Passage:
___

Signed OF-B Randy Winn to a three-year, $23.5 million contract extension. [2/28]
Sent RHPs Joe Bateman and Justin Hedrick, C-Rs Brian Munhall and Guillermo Rodriguez, 3B-L Brian Buscher, 3B-B Pablo Sandoval, 3B-R Jake Wald, OF-R Brian Horwitz, and OF-Ls Clay Timpner and John Bowker to their minor league camp. [3/1]
Most of the Winn-now jokes have already been coined, so let's stick to the brass tacks on this one. Winn's going to get more than $7 million per, which is the sort of random happiness that one-season wonders like Rick Cerone might only ever dream of. It's the sort of crushing obligation that kills a team when it's been made on the basis of one really freaky-deaky, uncharacteristic two-month stretch. Not that Winn has to give those two months back, of course. It's sort of like when Chris Speier hit two grand slams in a five-day stretch for the Giants in 1987. Sure, it's unlikely, but the deeds still count, and that's part of the fun of the game. It's when you're paying for that unlikelihood and making it an expectation that you wind up with a poisonous sense of regret. If your expectations of Winn are that he's a decent player to have in center (despite his arm), you're liable to get cranky or prematurely curmudgeonly about what decent center fielders cost these days, bordering on Frank DeFord-whiny even. I'm not really worried about that angle as much as I'm the sort of chronic scold who wonders how much this will limit the Giants' financial ability to help themselves in 2007 and 2008. He's athletic enough to age well, despite closing in on 32 already, but the Giants are paying Winn to be a star, and when the guy who had those incredible two months doesn't show up this season, it's going to be an unhappy thing indeed.
Signed RHP Pedro Astacio to a one-year contract, pending a physical. [2/27]
You might think this was a matter of it being a buyer's market for the likes of an acquired taste like Astacio. But with Brian Lawrence out for three months (as if) to a year (yup yup yup) with a torn labrum and rotator cuff, the Nats went from fickle suitor to closing-time neediness in 24 hours. That's what got Astacio a guaranteed deal instead of a late NRI, and that's what's probably going to get that penciling in on the big league roster switched over to ink in pretty short order. Beyond Astacio, the pitchers on the list of possibles to replace Lawrence are Billy Traber, Ryan Drese, and perhaps Jon Rauch, and this certainly locks both Tony Armas Jr. and Ramon Ortiz into the rotation.

___

Listed entries:
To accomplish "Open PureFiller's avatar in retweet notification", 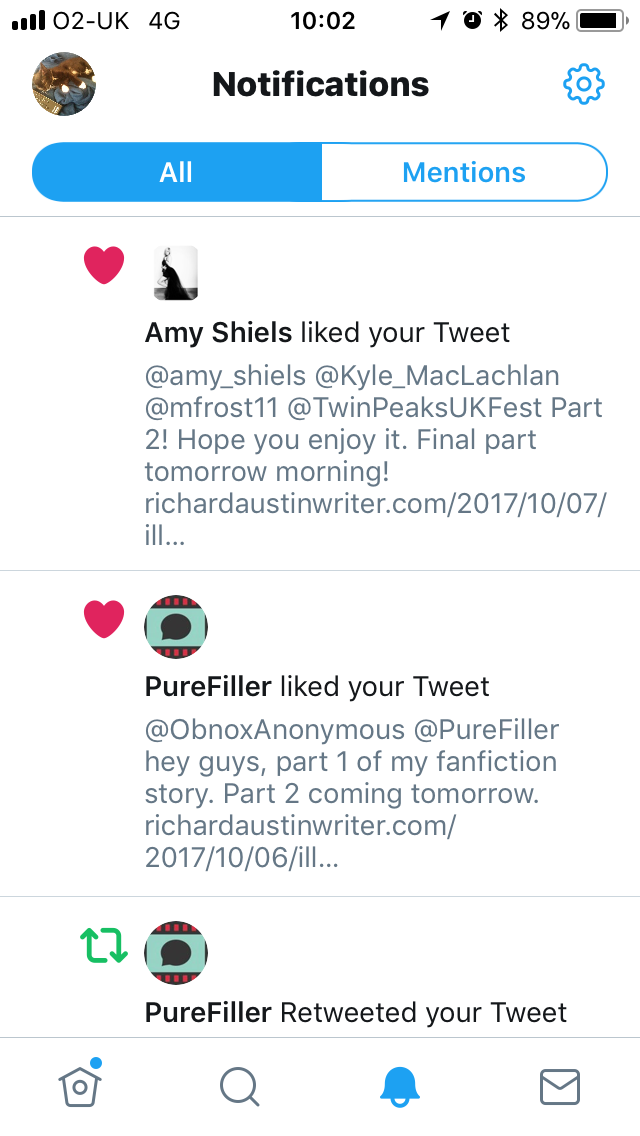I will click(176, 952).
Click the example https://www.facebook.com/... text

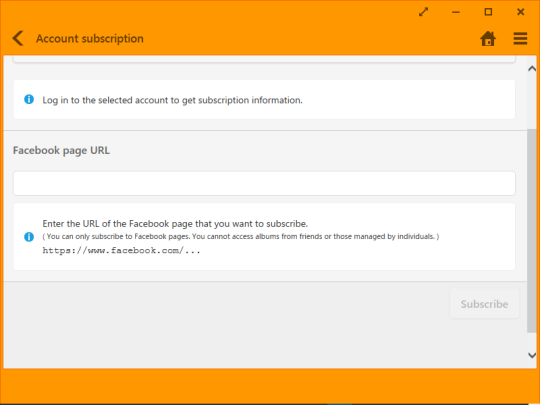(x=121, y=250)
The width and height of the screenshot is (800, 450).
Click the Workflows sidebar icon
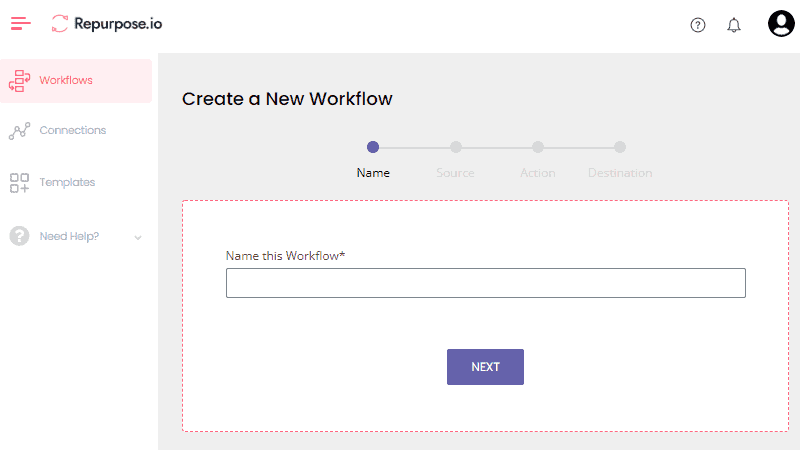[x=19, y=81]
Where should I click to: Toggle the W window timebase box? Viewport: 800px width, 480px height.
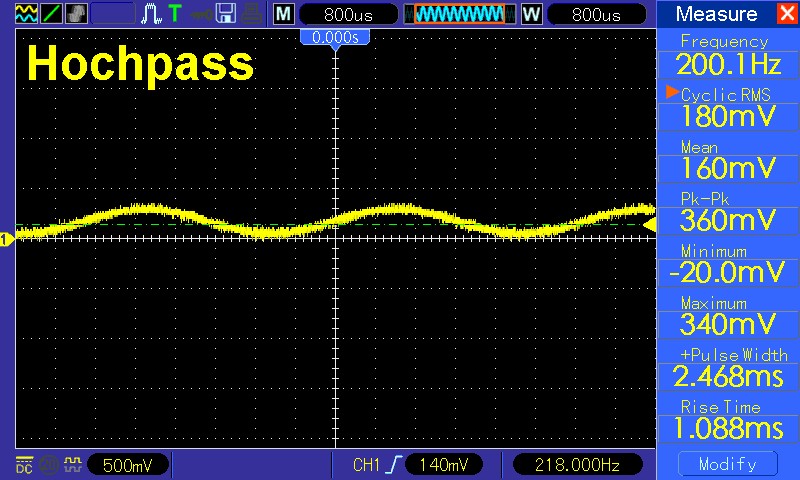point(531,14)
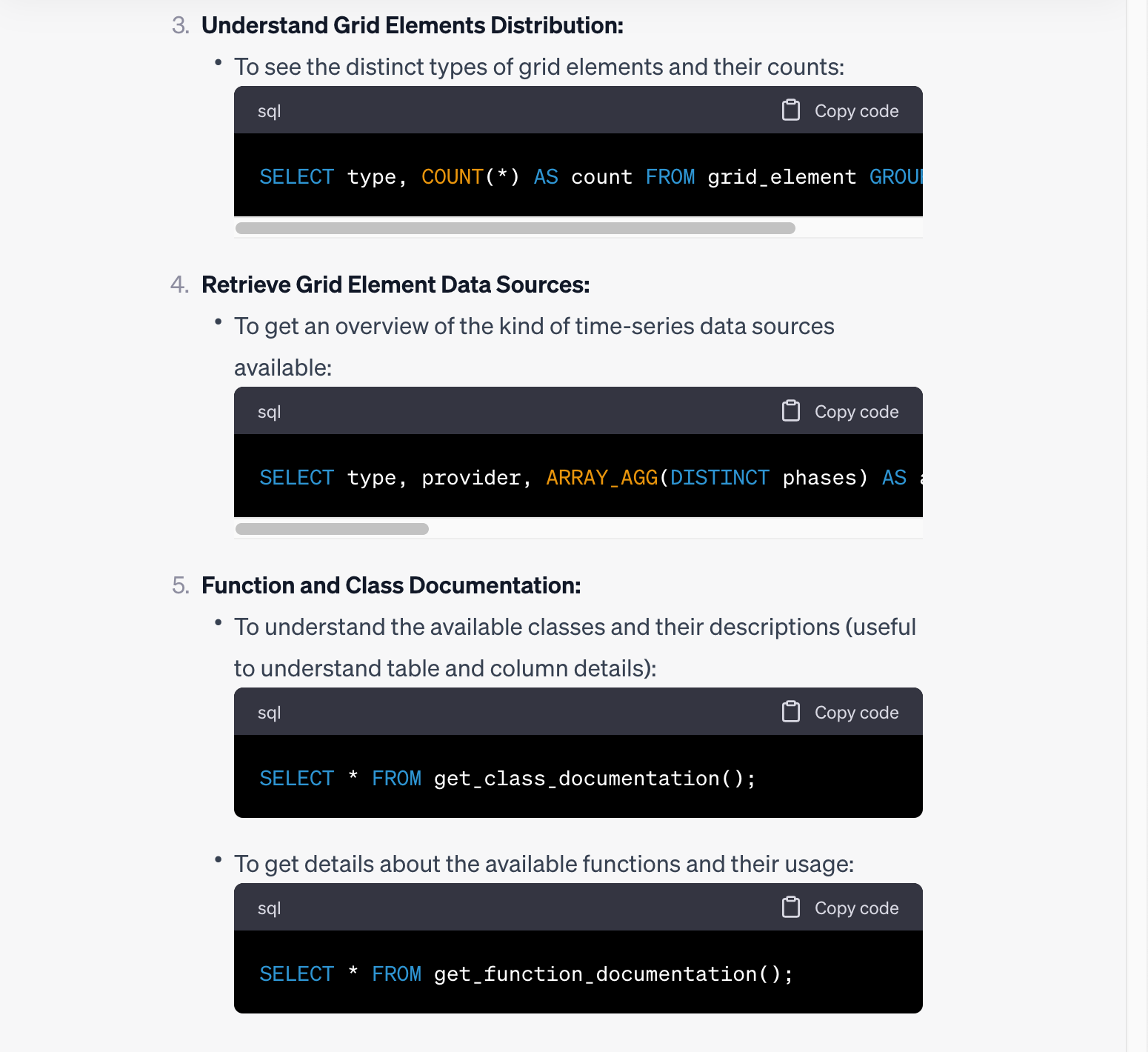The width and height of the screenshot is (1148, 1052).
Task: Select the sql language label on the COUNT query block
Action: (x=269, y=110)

___

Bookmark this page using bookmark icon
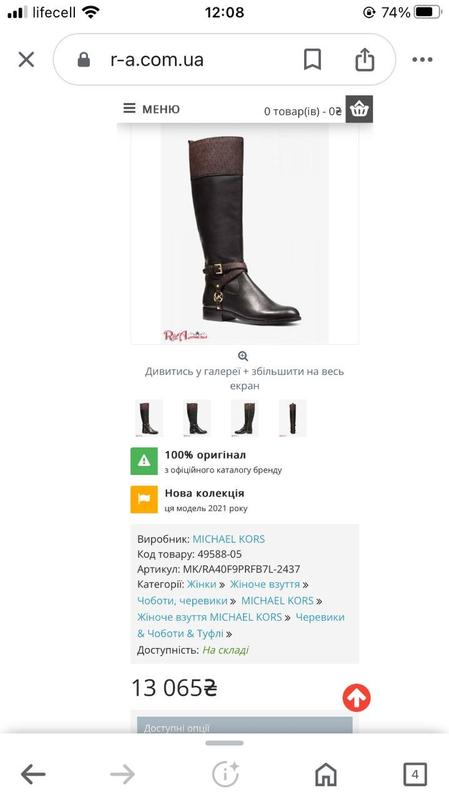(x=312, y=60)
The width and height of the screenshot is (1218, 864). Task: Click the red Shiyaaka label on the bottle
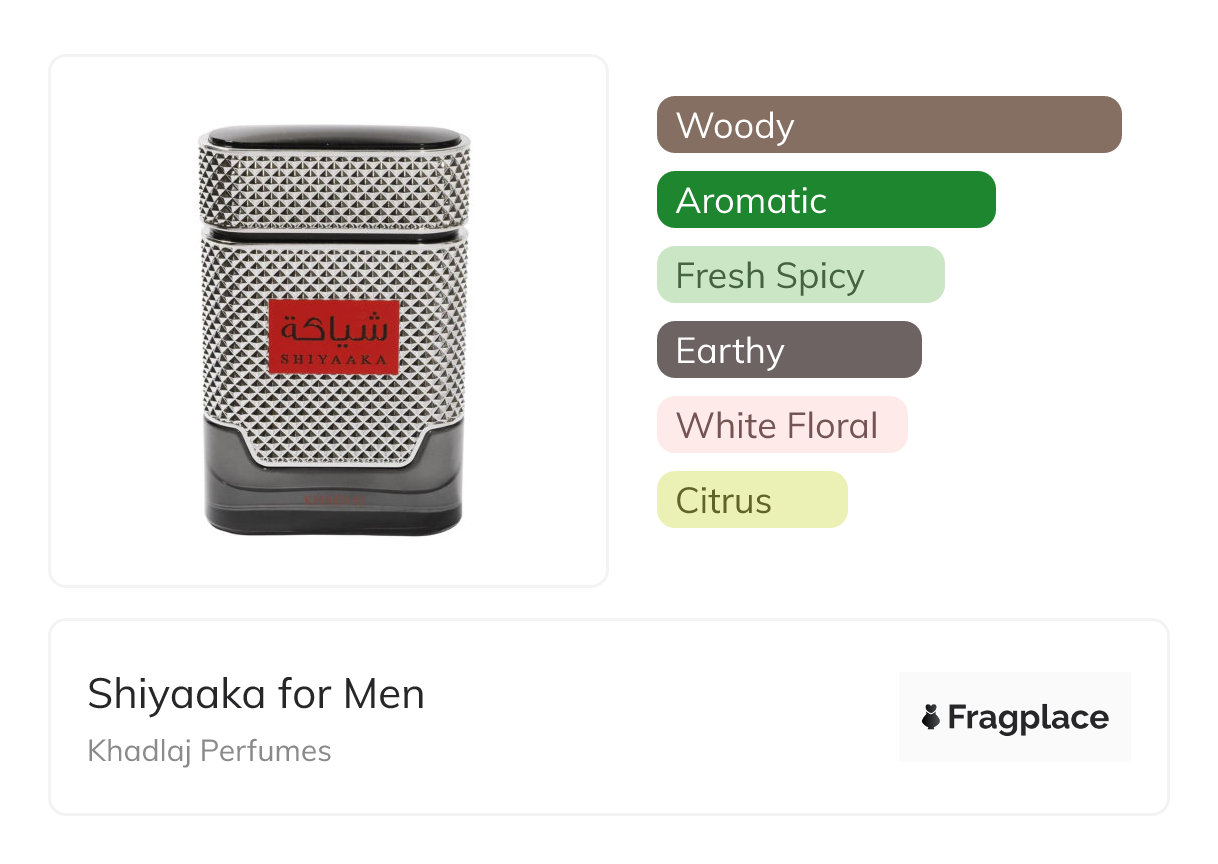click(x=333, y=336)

___

Task instructions:
[A] Render the sentence "Not that Winn has to give those two months back, of course." from the baseball transactions text into Spanish.
[B] Proceed with the baseball transactions text, picking up right after its last sentence about the Nats' rotation.

Results of the exercise:
[A] No es que Winn tenga que devolver esos dos meses, por supuesto.

[B]
But for that last slot in the rotation, four bodies hardly translates into four contenders, not when Rauch seems unlikely to ever remain healthy for months at a time, and not when Drese simply can't pitch well enough to hold a job. And much as I might like Traber as a former hard-throwing lefty with exceptional control, Astacio did crank out 14 quality starts in 22 total starts for the Rangers and Padres last season, including eight in his last nine for the Pads. Certainly, you have to think that pitching in RFK is the right sort of place for Astacio to give up homers closer to his clip with the Petco-gifted Pads (4 in 59.2 IP) than his pastings with the Rangers (13 in 67 IP). Don't be surprised when Astacio turns out to be the better pickup than Ortiz, and winds up the club's third-best starter. Mind you, I'm not saying that's a good thing, I'm just suggesting that you shouldn't be surprised. For myself, I'm with Frank Robinson, and more curious about how well Traber shapes up, but that could be in any role, and since the Nats aren't that likely to repeat last season's flirtation with contention, it's important to scale your expectations on the basis of seeing whether or not the club assembles building blocks from among the retreads and rentals, not instant success stories.